• What is required: Of the lines below, report only those that contain "agent".

START Stored data

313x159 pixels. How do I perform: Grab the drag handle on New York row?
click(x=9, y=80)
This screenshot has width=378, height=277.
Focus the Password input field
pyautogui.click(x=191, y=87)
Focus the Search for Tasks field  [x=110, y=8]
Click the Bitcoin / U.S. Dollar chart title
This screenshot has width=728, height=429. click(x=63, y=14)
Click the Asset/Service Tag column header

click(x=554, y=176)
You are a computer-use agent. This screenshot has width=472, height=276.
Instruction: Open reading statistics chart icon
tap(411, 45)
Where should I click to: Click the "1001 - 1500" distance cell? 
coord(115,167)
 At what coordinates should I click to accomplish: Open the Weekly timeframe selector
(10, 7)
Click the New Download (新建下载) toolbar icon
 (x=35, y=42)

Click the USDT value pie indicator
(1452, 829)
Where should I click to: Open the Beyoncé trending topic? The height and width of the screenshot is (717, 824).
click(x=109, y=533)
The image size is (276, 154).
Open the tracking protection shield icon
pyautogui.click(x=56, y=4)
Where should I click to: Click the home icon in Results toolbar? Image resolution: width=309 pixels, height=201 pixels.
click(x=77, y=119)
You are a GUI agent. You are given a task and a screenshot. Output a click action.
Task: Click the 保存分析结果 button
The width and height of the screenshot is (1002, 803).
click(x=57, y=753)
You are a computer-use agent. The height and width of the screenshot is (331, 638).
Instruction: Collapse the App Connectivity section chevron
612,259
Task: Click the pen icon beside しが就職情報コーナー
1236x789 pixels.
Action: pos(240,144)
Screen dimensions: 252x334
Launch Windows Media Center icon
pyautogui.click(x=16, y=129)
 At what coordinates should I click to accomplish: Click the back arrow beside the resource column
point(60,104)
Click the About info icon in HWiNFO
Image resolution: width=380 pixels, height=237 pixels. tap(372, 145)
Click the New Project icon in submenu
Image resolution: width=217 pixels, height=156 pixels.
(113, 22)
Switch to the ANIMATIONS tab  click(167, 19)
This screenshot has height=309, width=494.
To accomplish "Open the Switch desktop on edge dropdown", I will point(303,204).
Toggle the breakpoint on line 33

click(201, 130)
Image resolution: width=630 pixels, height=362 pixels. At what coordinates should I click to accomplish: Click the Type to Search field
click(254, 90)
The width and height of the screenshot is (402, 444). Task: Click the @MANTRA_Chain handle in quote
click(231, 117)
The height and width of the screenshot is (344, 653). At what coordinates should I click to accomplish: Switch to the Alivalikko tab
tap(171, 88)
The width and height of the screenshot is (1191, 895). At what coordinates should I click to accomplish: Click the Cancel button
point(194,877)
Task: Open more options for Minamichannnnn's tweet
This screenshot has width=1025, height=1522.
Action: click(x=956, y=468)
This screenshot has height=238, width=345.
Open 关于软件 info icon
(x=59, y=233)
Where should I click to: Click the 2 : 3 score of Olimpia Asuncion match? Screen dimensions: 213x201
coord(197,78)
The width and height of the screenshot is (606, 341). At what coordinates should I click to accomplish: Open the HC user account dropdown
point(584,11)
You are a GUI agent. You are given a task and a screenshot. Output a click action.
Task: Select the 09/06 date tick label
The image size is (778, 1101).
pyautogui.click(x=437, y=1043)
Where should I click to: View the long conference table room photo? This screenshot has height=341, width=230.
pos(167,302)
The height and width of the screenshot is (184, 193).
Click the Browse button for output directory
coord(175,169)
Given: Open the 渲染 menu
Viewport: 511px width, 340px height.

END Stored data

• Exercise solution:
You are a computer-use agent. This screenshot has width=472, height=276.
You are a GUI agent. You are given a task and a screenshot. Output a click action.
You are a computer-use agent. The height and width of the screenshot is (331, 638).
You are a GUI agent. You are given a task and a screenshot. Output a click action.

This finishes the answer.